Following the fight, Nurmagomedov apologized to the Nevada athletic commission for the way he conducted himself as well as stating that his family would be disappointed with him when he returned home.  However, he left without fielding questions from the media and instead asked why the media was condemning his actions yet allowing McGregor to talk about his family, country, and religion.

In the end, the truth is that both men crossed lines between that infamous day in April and Saturday night.  As much as the UFC pushed the narrative of McGregor defending Artem Lobov, the Irishman was already expected to be in Brooklyn that week.  Whether it was personal or an attempt at marketing gone horribly wrong, McGregor stormed the bus containing Nurmagomedov, Michael Chiesa, Ray Borg, and Rose Namajunas.  He threw a handcart at the bus that broke a window and caused harm to several individuals within.  He was the reason several fighters were unable to compete at UFC 223.  While he has settled his case with the state of New York, he still faces a date in civil court for those actions.

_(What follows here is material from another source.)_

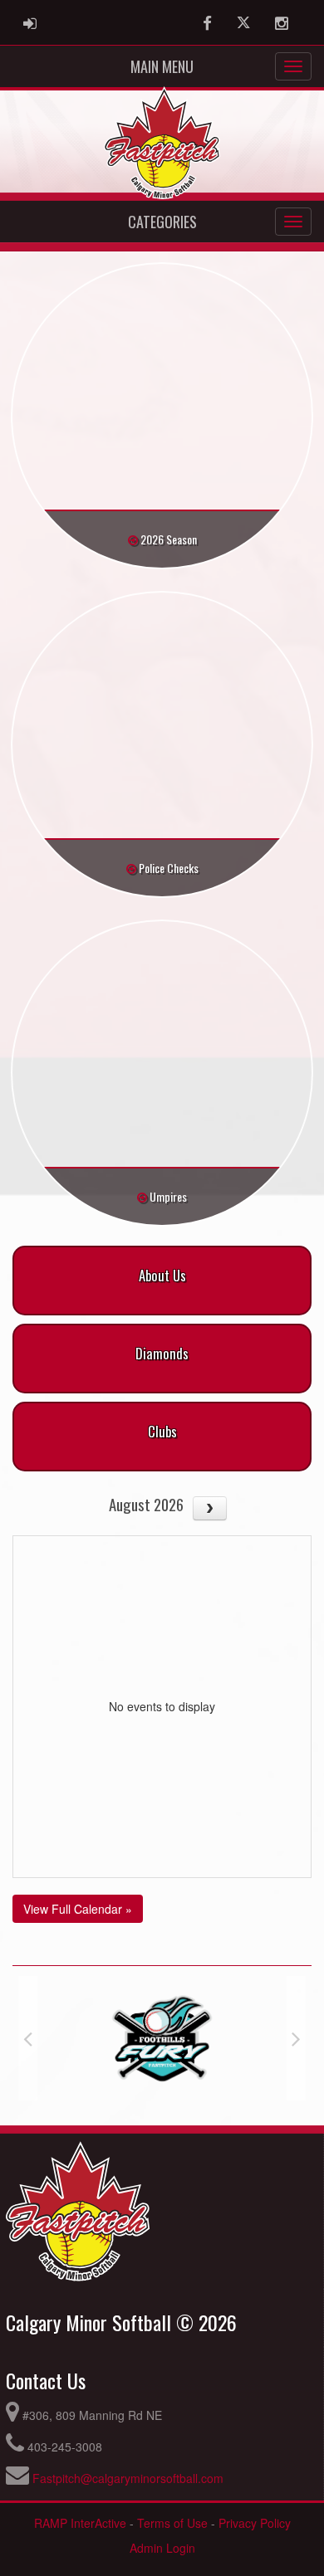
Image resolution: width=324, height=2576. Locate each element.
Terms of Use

At the press conference in September, McGregor dominated the show with a slew of personal attacks.  He spoke disparagingly of Nurmagomedov’s father.  He taunted Nurmagomedov’s religion, mockingly using his greeting in Hebrew and offering him a sip of his whiskey despite the knowledge that as a Muslim he did not consume alcohol.  McGregor even went as far as attacking Nurmagomedov’s manager Ali Abdelaziz, calling him a terrorist and invoking the name of his son whom he had not been paying child support for.

Throughout it all, Nurmagomedov took the moral high ground.  He was not the one who attacked a bus while surrounded by his people.  During fight week, he was the one who showed up on time to the press conference.  Then on fight night, he was the one who handled business and defeated McGregor man-to-man.

Seconds later, that pedestal crumbled ground.  He appeared every bit the individual that he condoned McGregor for being, leaping out of the cage to continue a battle he had already won while causing a commotion that risked the safety of the crowd.  Inside the cage, Nurmagomedov’s teammates and McGregor only escalated the situation rather than help things arrive at a conclusion.

But that was the point wasn’t it?  Both men said their grudge would not be over when the fight was over.  It was personal, and it was personal because of what McGregor chose to say leading up to the fight.  It was personal because Nurmagomedov chose to confront Artem and McGregor chose to retaliate in his defense.  It made for the biggest event of the year.  The UFC ended with two stars, now both divisive and lightening rods of attention for what they may do next.

There will be no stripping of Khabib Nurmagomedov following Saturday’s event.  Nick Diaz and Jason Miller incited a similar event following a Strikeforce event in 2010 that aired on CBS.  Both men went on to continue their careers, even getting a shot at the UFC title and a coaching stint on The Ultimate Fighter respectively.  Conor McGregor resumed his fighting career four months after the incident in Brooklyn.  To think that there will be long-term consequences for Nurmagomedov following this indiscretion would be folly.

What should be discussed is where the UFC should go from here in terms of delivering consequences.  Because if fighters will continue to make things personal, how can you ever expect them to treat it like business?